CONSULTAS COM HORA MARCADA.
ATENDE COM BÚZIOS, CARTAS CIGANAS E LEITURA DAS MÃOS.
GARANTIA IMEDIATA DOS TRABALHOS.
CONSULTAS COM HORA MARCADA.
Lendo o endereço, Patrícia ficou sossegada, não teria que faltar ao trabalho ou arranjar uma desculpa para passar um dia inteiro num subúrbio qualquer. Dava pra ir à hora do almoço e, mesmo que atrasasse um pouco, valeria a pena.
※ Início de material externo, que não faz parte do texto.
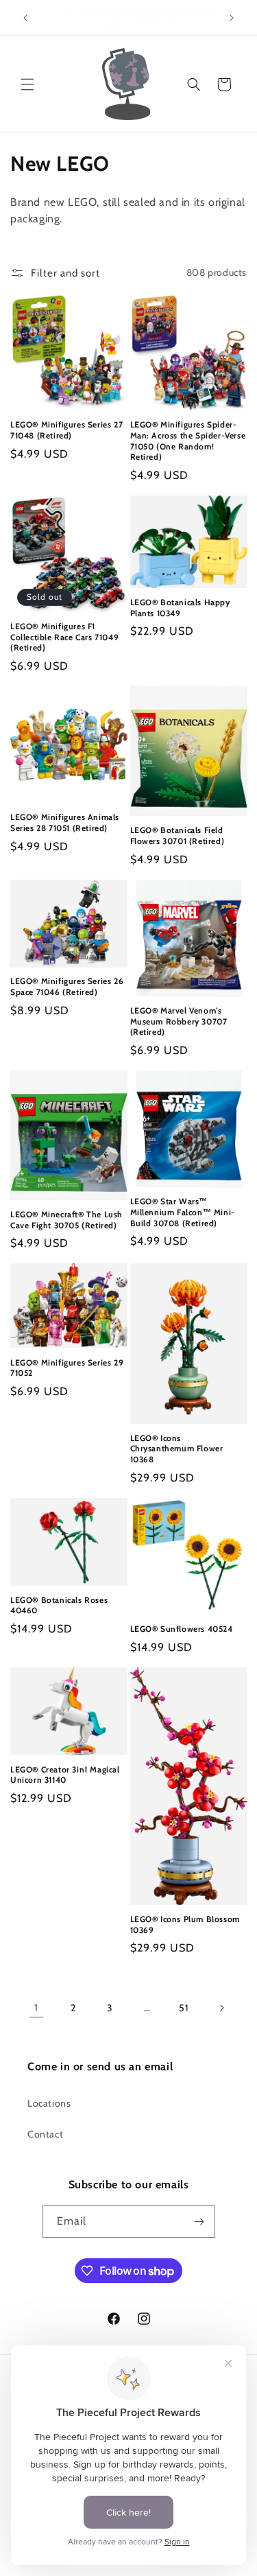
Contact (45, 2134)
Estava muito angustiada. Há meses o marido estava estranho. Não a tocava, quase não falava, tinha o olhar distante e cada questionamento dela vinha sempre seguido da desculpa pelas preocupações com o trabalho. Sabia pelos colegas dele que tudo ia bem na empresa, nada de novo ocorria, o chefe até que o elogiava e parecia apoiá-lo bastante.
Nos finais de semana dormia muito e, às vezes, saia com os velhos amigos de sempre, para um chope.
Nada de horários tardios ou escapados a não ser as que sempre foram seus programas desde o namoro.
Chegou a pensar em doença. Eram muito moços e, aquela falta de disposição física tinha se tornado uma constante, só quebrada por algumas “peladas domingueiras".
Quando passou de volta do almoço e recebeu na rua, quase à força, aquela filipeta em sua mão, sentiu que o destino tinha vindo em seu socorro. Guardou o papel com cuidado e não falou sequer para a melhor amiga. Telefonou e marcou hora para uma quarta-feira, às treze horas. Gostava do numero treze, dava-lhe sorte, era como sua Estrela, ao contrário do que muitos pensavam. E, naquele dia o chefe estaria viajando de modo que, qualquer atraso não se tornaria um problema.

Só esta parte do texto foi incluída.